Costa Rica Guide
San José
Museo de Arte Costarricense
Opening time: Tues– Fri 9am–5pm, Sat-Sun 10am–4pm
Price: $5, $3 students, free Sun 10am–2pm
Website: www.musarco.go.cr
The bright white Neocolonial edifice of the old air terminal at the eastern end of Parque la Sabana has been converted into the attractive Museo de Arte Costarricense, with a fine collection of mainly twentieth-century Costa Rican paintings. Highlights among the permanent exhibits include the outstanding landscapes of Teodorico Quirós, with their Cézanne-inspired palettes of russets and burnt siennas, along with Enrique Echandi, Margarita Berthau, abstract painter Lola Fernández and a scattershot selection of foreign artists including Diego Rivera and Alexander Calder. The remarkable Salon Dorado upstairs features four full walls of bas-relief wooden carvings overlaid with sumptuous gold, portraying somewhat idealized scenes of Costa Rica's history since the Spanish arrived.

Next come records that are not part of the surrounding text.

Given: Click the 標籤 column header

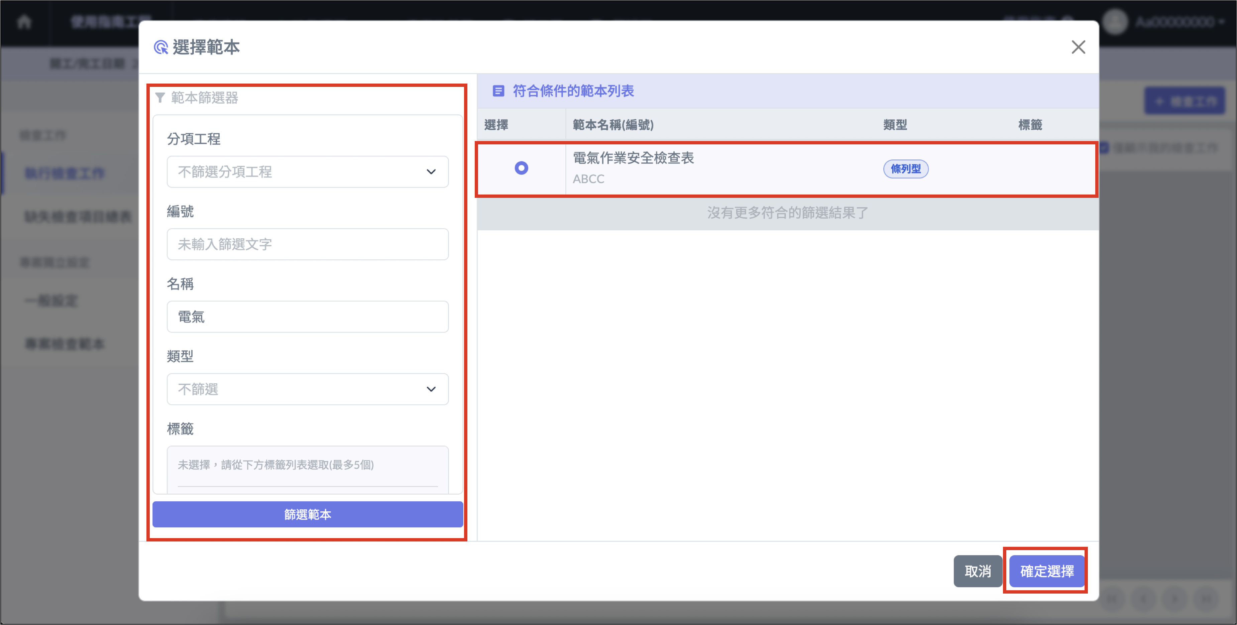Looking at the screenshot, I should coord(1030,125).
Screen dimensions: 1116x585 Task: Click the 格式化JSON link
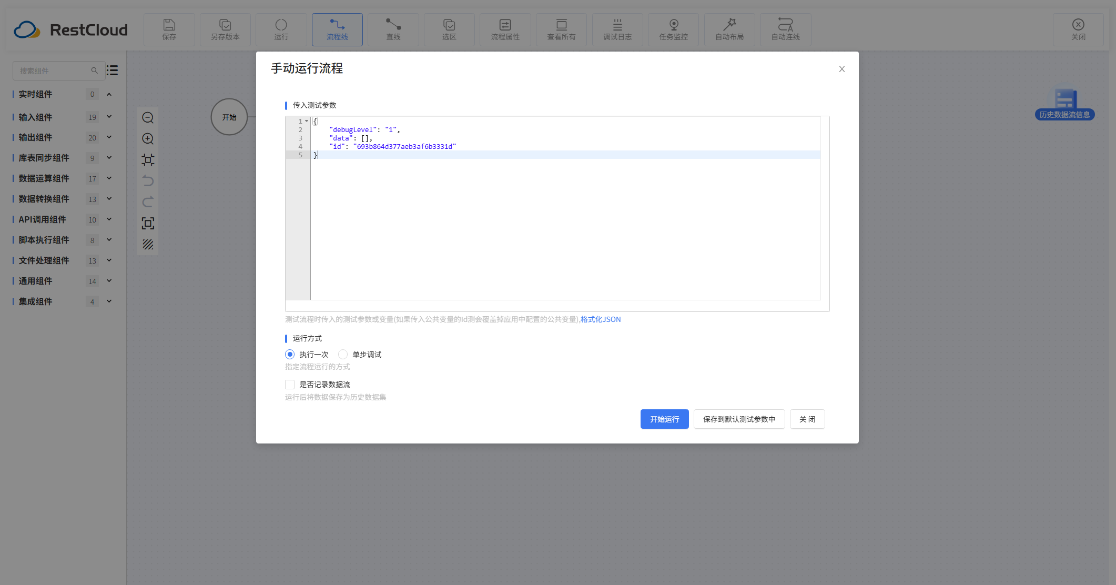tap(601, 319)
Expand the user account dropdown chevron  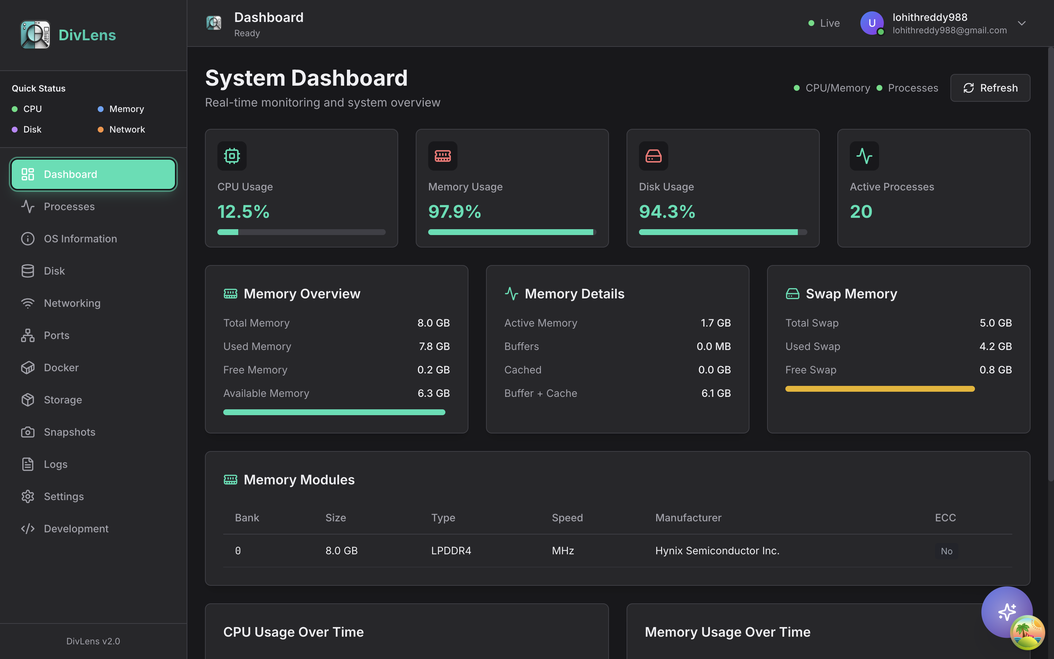[x=1021, y=23]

On the western wall are imagined scenes from the lives of the indigenous peoples, followed on the north wall by Columbus's arrival, to which the indigenous peoples improbably respond by falling to their knees and praying solemnly. Other golden representations include the Costa Rican agrarian gods of horses, oxen and chickens, and an image of this very building when it was San José's airport, little biplanes buzzing around it like mosquitoes.